“Sometimes you feel quite well and strong, then suddenly you experience a sensation of being extremely ill?” I suggested.
“Exactly. How do you account for it?”
“The feeling of strength and vigour is not necessarily the outcome of actual strength, any more than is the feeling of weakness the necessary outcome of actual weakness,” I responded. “A person may be weak to a degree, and the sands of life be almost run out, and yet feel overwhelmingly strong and exuberantly happy, and, on the other hand, when in sound and vigorous health, he may feel exhausted and depressed. Feelings, especially so with women of the better class, rise into being in connexion with the nervous system. Whether a person feels well or ill depends upon the structure of his nervous system and the way in which it is played upon, for, like a musical instrument, it may be made to give forth gay music or sad.”
“But is not my case remarkable?” she asked.
“Not at all,” I responded.
“Then you think that you can treat me, and prevent me from becoming a dipsomaniac?” she said eagerly.

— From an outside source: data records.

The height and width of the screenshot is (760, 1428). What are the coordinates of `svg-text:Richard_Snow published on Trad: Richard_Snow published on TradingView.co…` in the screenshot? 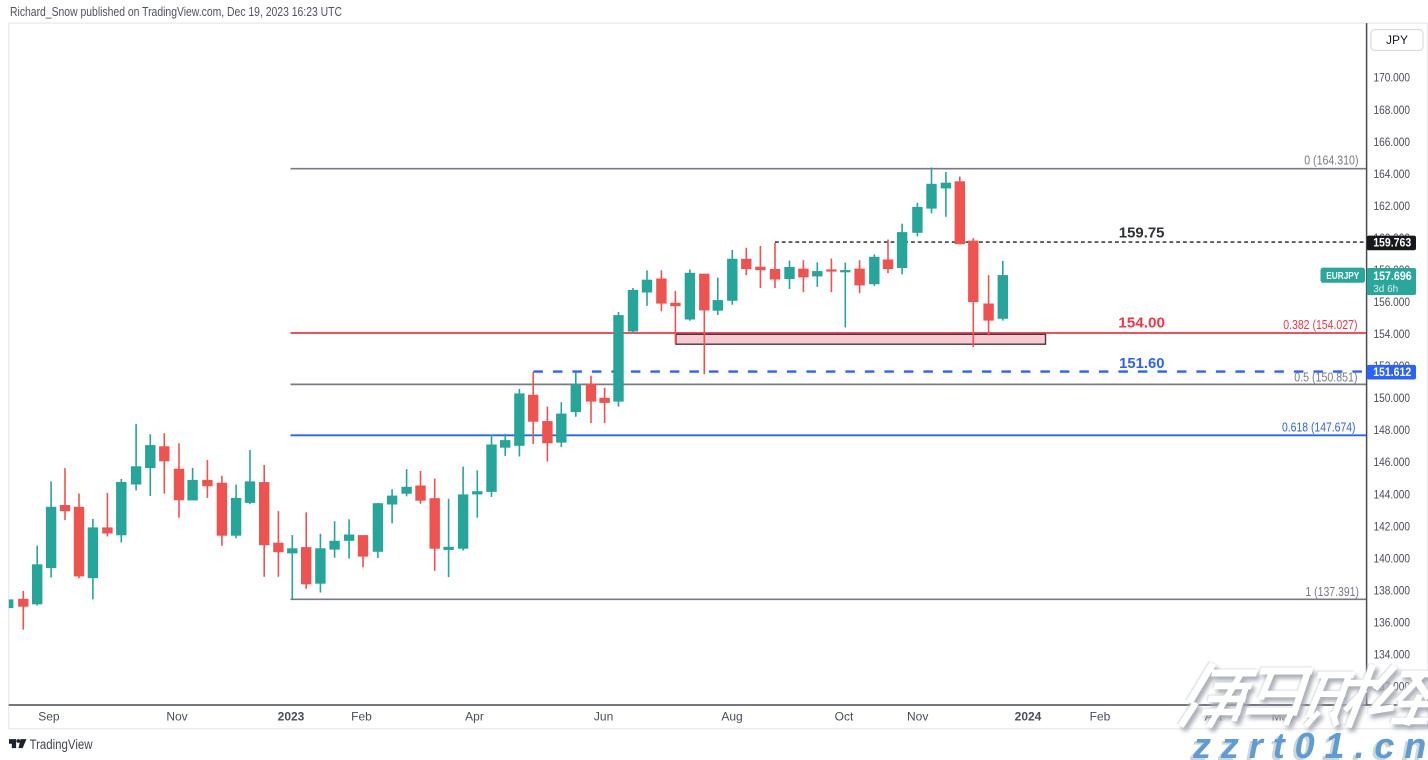 It's located at (176, 12).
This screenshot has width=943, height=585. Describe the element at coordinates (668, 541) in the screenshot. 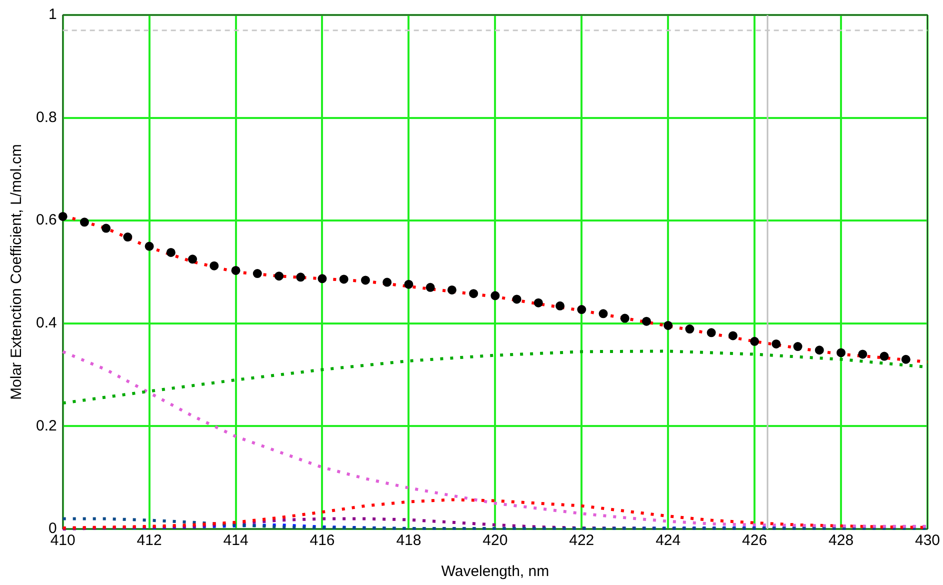

I see `x-tick-label: 424` at that location.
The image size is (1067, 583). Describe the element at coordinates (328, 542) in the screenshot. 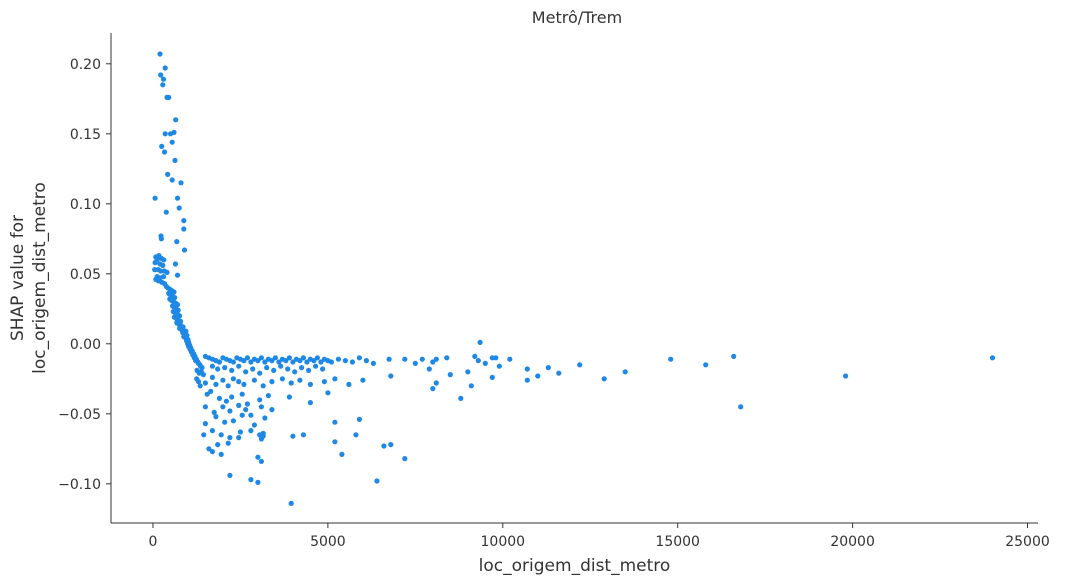

I see `x-tick-label: 5000` at that location.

“Certainly,” I replied. “I have no doubt that this craving can be removed by proper treatment. I will write you a prescription.”
“Ah?” she exclaimed, with a sigh. “You doctors, with your serums and the like, can nowadays inoculate against almost every disease. Would that you could give us women an immune from that deadly ailment so common among my sex, and so very often fatal.”
“What ailment?” I asked, rather surprised at her sudden and impetuous speech.
“That of love!” she responded in a low, strained voice—the voice of a woman desperate.